* What is being asked *
Can you rewrite the data from the line containing "You are a computer-use" through the end of the data, both ends included, with every coordinate in the answers multiplied by 2.6 and rounded to a whole number (halves rounded up), and with the pictures left out?

* Recorded data *

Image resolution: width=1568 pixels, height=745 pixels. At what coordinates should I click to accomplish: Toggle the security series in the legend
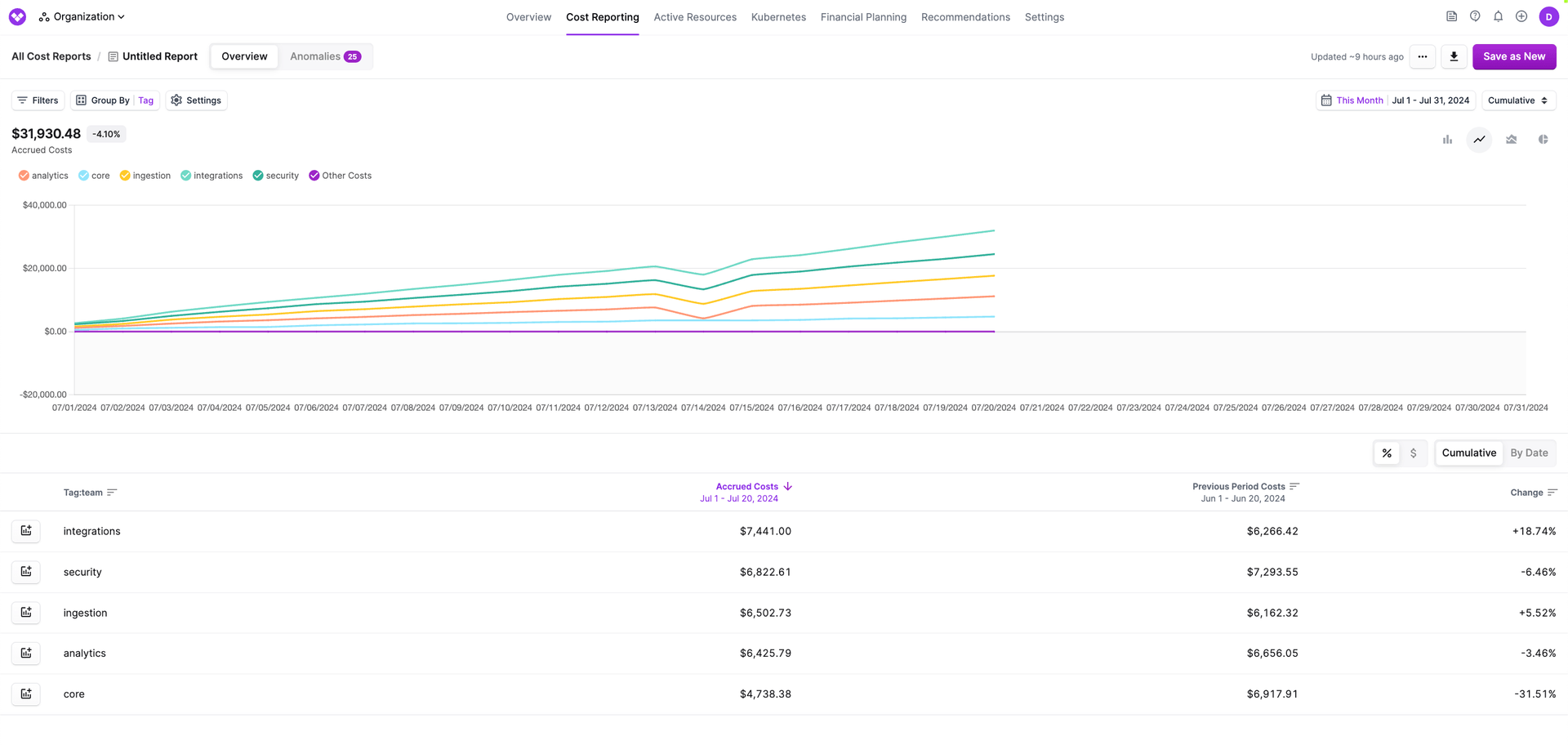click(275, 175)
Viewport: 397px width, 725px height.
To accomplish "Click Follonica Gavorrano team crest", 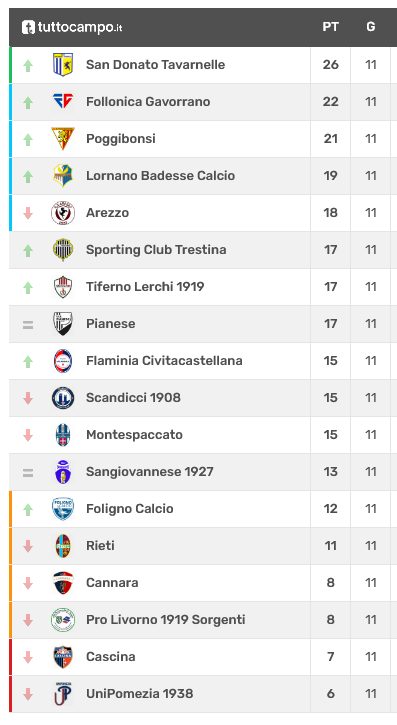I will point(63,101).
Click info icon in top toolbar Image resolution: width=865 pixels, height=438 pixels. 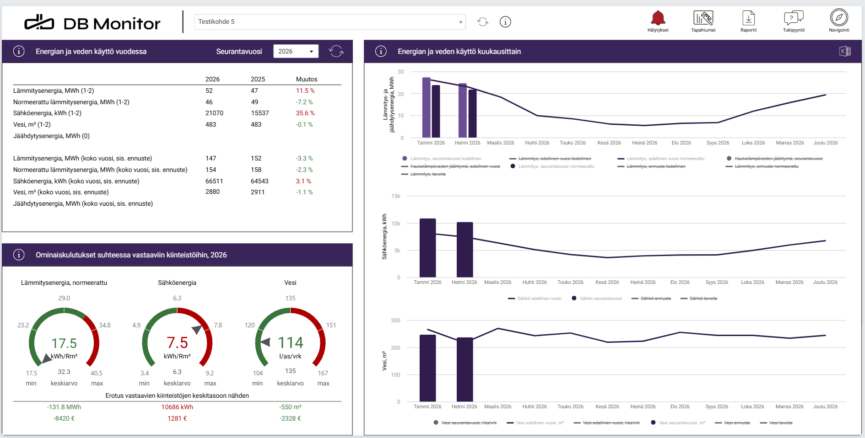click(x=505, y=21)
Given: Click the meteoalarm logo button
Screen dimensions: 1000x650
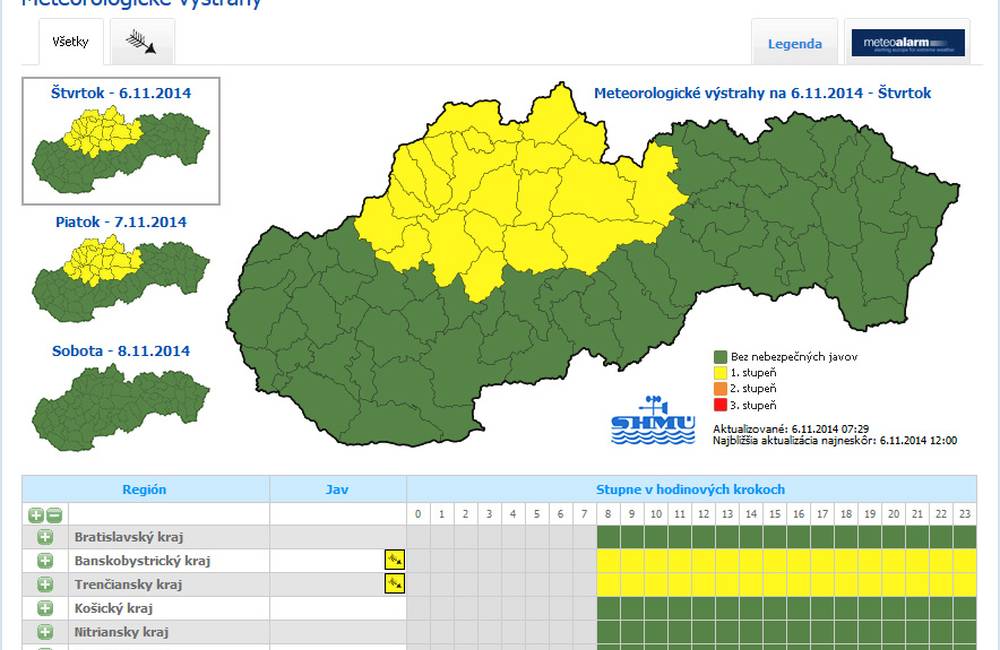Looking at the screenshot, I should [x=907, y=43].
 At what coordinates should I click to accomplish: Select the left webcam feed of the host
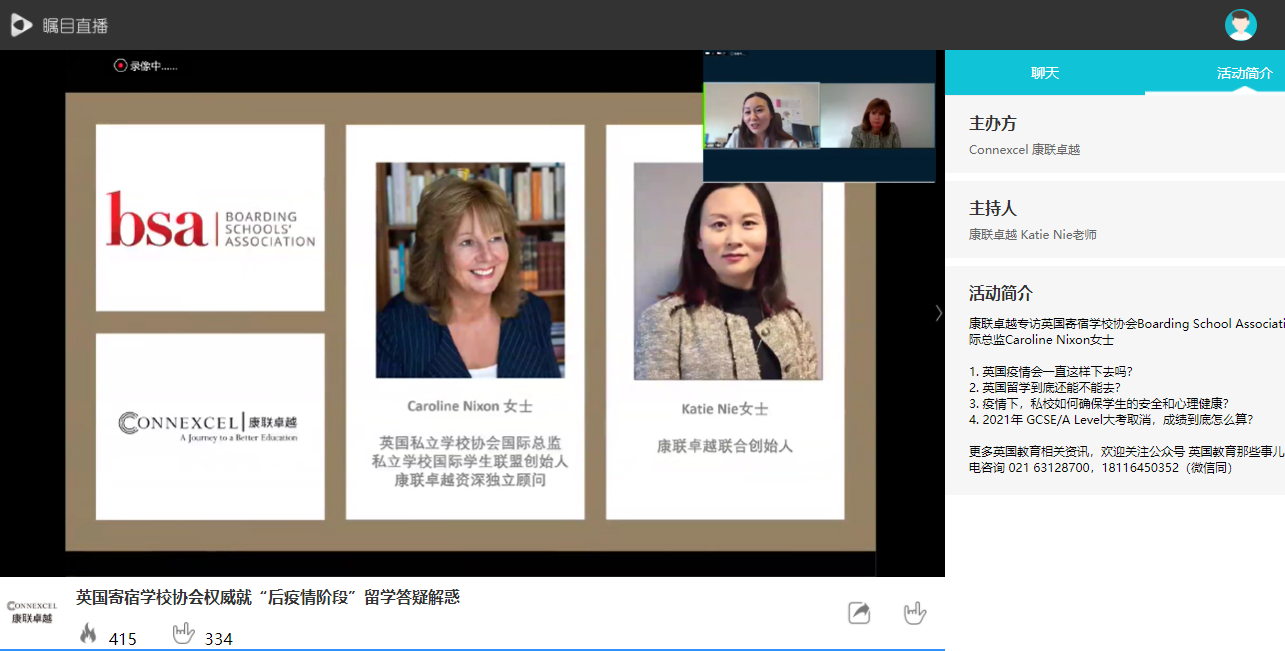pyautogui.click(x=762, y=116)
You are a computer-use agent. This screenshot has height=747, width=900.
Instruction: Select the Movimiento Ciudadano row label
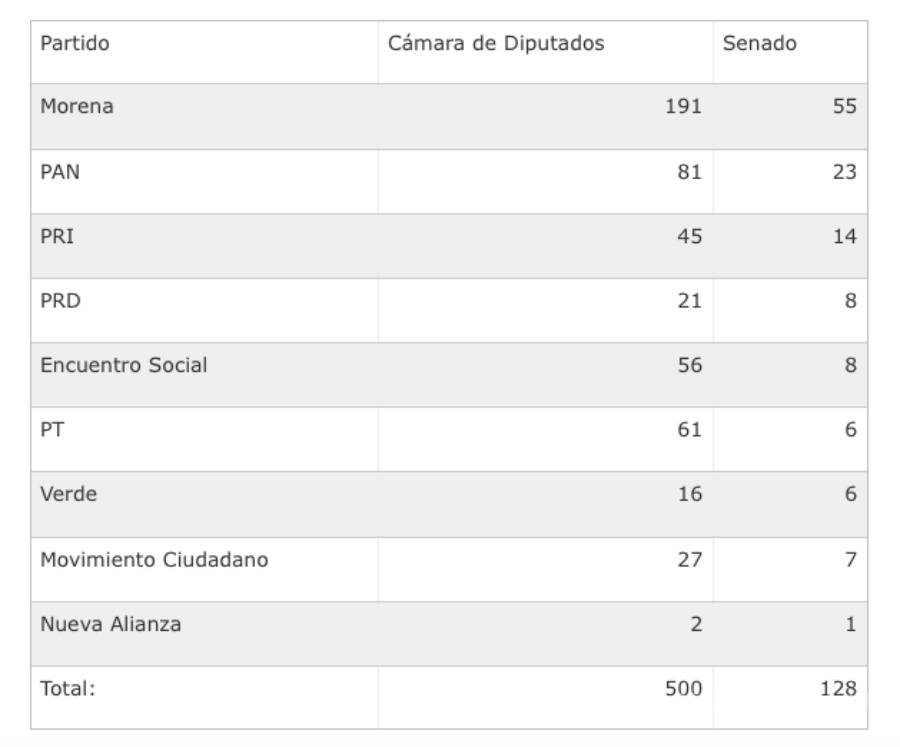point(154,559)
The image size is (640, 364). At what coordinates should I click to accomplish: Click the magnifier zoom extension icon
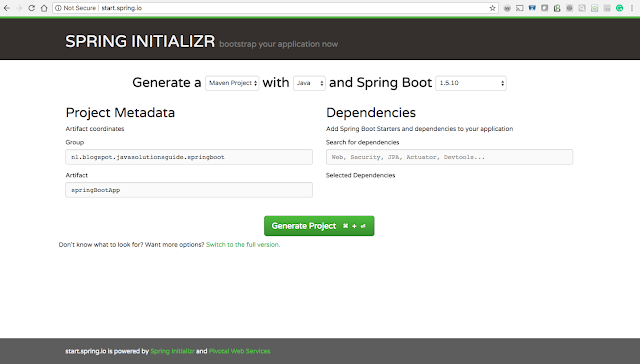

* Answer to the exercise *
You are a computer-use agent. This screenshot has height=747, width=900.
Instruction: Select the Movimiento Ciudadano row label
point(400,1453)
The image size is (640, 364). At what coordinates should I click to accomplish: Click the magnifier zoom extension icon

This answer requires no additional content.